Introducing ambient agents in Insights
Today we’re launching ambient agents on the Telescope platform. Ambient agents monitor markets, instruments, and portfolios, and alert when something is relevant to the investor or trader receiving it.
An ambient agent subscribes to a scope — a single instrument across any exchange and asset class, an entire market like the FTSE 100 or S&P 500, or a personal investment portfolio — and continuously evaluates relevance. It keeps track of what it has already seen, its reasoning over time, and what the user has already been alerted about. When an event crosses the relevance threshold, the agent delivers a concise explanation of what happened and why it matters. When nothing crosses that bar, it stays silent.

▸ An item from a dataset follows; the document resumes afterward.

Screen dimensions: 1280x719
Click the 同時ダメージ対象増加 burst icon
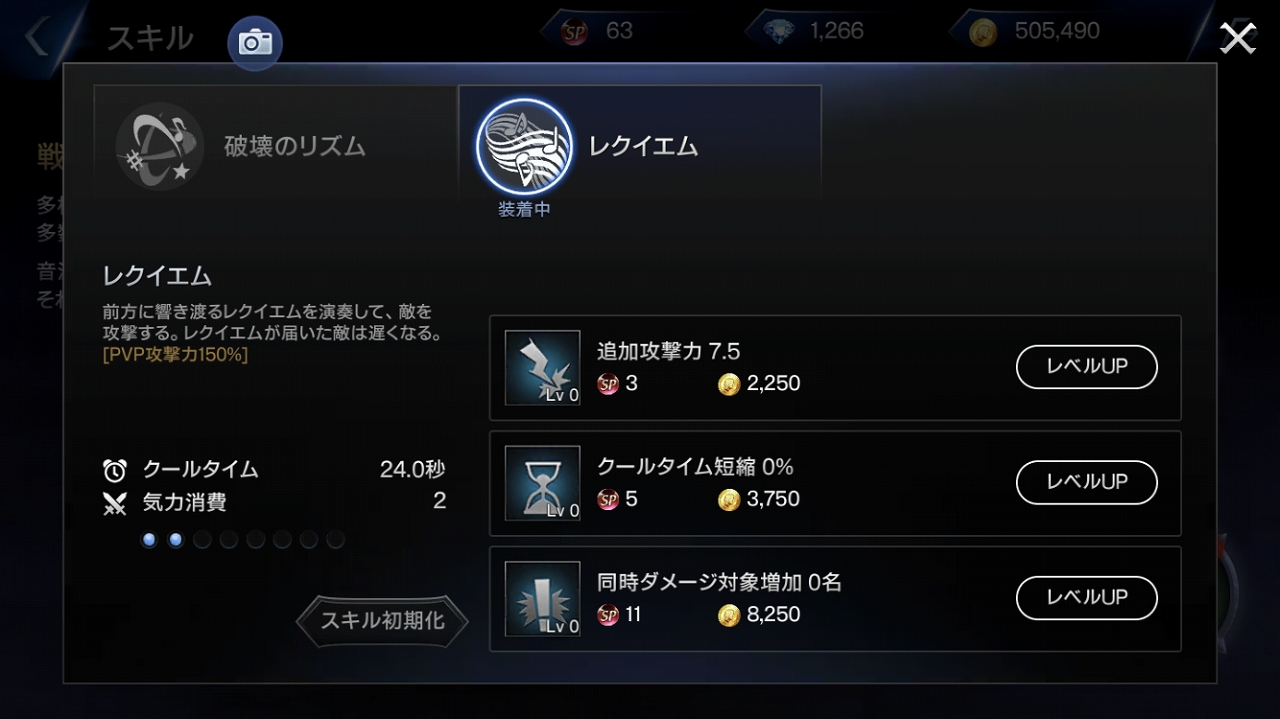543,599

On the Telescope platform, you can create ambient agents using the following API calls:
telescope.subscribe("/insights/instrument", "{any-instrument}", "{personality}")
telescope.subscribe("/insights/market", "{any-market}", "{personality}")

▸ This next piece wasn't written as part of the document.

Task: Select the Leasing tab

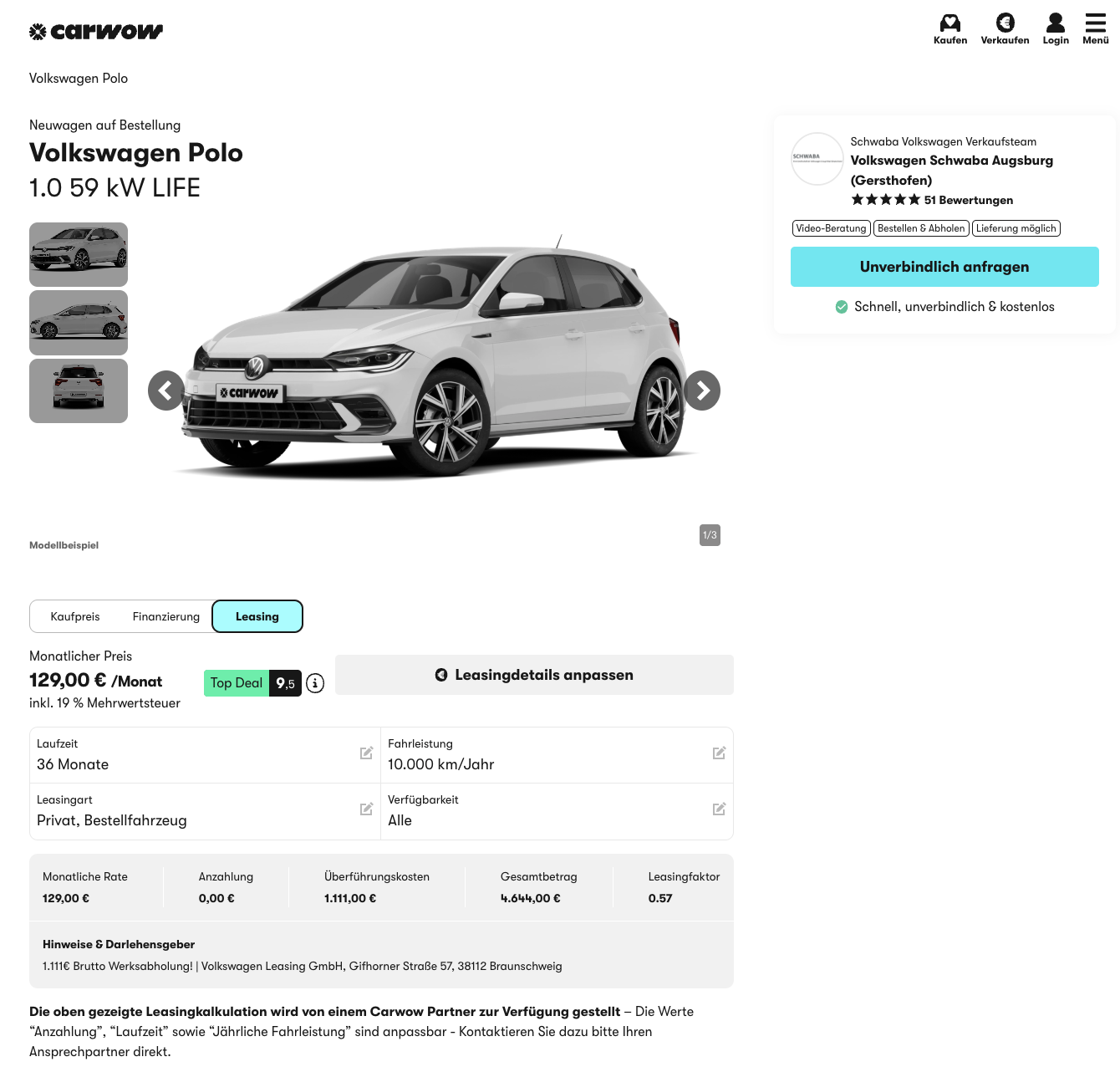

telescope.subscribe("/insights/portfolio", "{portfolio-id}", "{personality}")
What alerts look like
A market-level agent monitors conditions across asset classes and geographies. Say tensions escalate in a major shipping corridor. Rather than surfacing every headline, the agent connects the dots — rising energy futures, climbing shipping risk premiums, downstream pressure on transport-sensitive sectors — and delivers one notification explaining the transmission path.

An instrument-level agent subscribes to a single security and watches everything around it. Most days, nothing happens worth reporting — minor price movements, in-line earnings, routine analyst commentary. The agent stays silent through all of it. Weeks might pass without a single alert. Then the company announces a major acquisition, or reports earnings that diverge materially from consensus. The agent triggers, identifies the dominant driver of the repricing, and explains why this event is different from the noise it has been filtering.

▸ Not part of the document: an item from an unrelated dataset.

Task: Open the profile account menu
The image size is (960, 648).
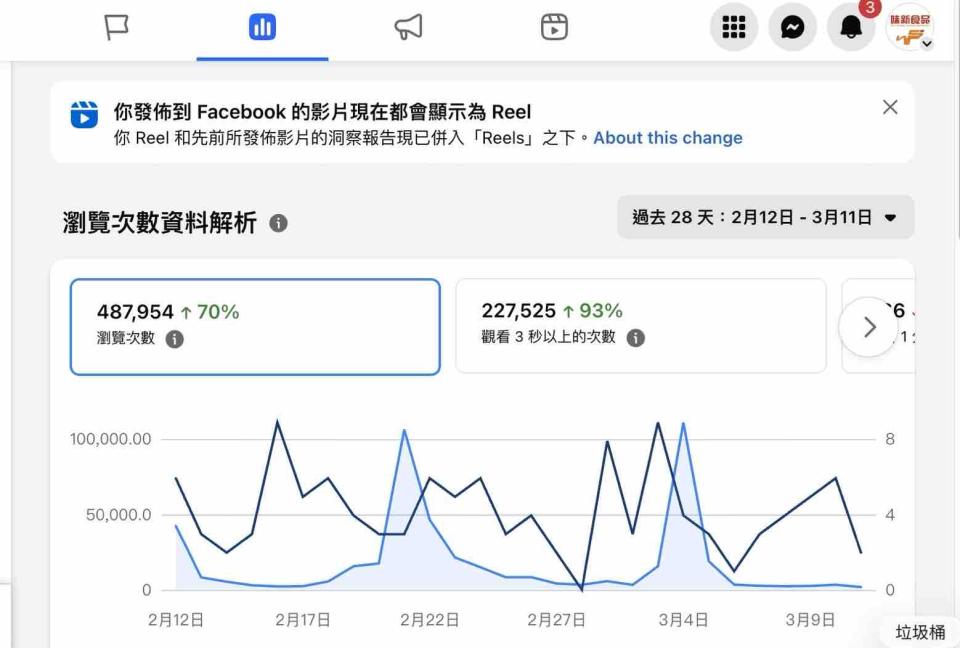Action: coord(910,28)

A portfolio-level agent evaluates events against the user’s holdings. When a central bank announces an unexpected rate decision, it identifies which position in the portfolio is most exposed and explains the chain from policy move to portfolio impact.
In each case, behavior is determined by scope, threshold, and audience segment configuration.
”The real challenge was not getting LLMs to talk. It was getting them to stay silent until something actually mattered.” Luc Pettett, Founder & CEO, Telescope
Configurable at every level
Ambient agents are designed to embed into any broker platform, advisory workflow, or investor-facing product.
Scope determines what the agent watches. It can cover a single instrument, a thematic or geographic market view, or an entire client portfolio. Scopes compose, so platforms can run multiple agents and deduplicate alerts across levels.
Threshold and cooldown control selectivity. Partners set the relevance bar and minimum interval between alerts. During high-volume periods — earnings, policy decisions, geopolitical events — the system remains selective instead of flooding channels.
Audience segmentation allows different behavior for different user types. A retail investor may receive one consolidated daily alert in volatile conditions, while a portfolio manager receives position-level updates. The platform defines segments; agents enforce them.
Built for platforms
Broker platforms and financial advisories deal with large volumes of market information by default. In internal testing across three global broker platforms, a single instrument — Nvidia — generated an average of 27 news stories in a 24-hour earnings window. Most investor-facing products remain feed-driven, with relevance left to the user. Ambient agents invert that model: high thresholds, low frequency, and explicit rationale attached to every alert.
For broker platforms, this improves attention economics rather than increasing content volume. For advisories, it enables scalable portfolio monitoring without additional operational load. For investors, it reduces noise and accelerates understanding of relevant events.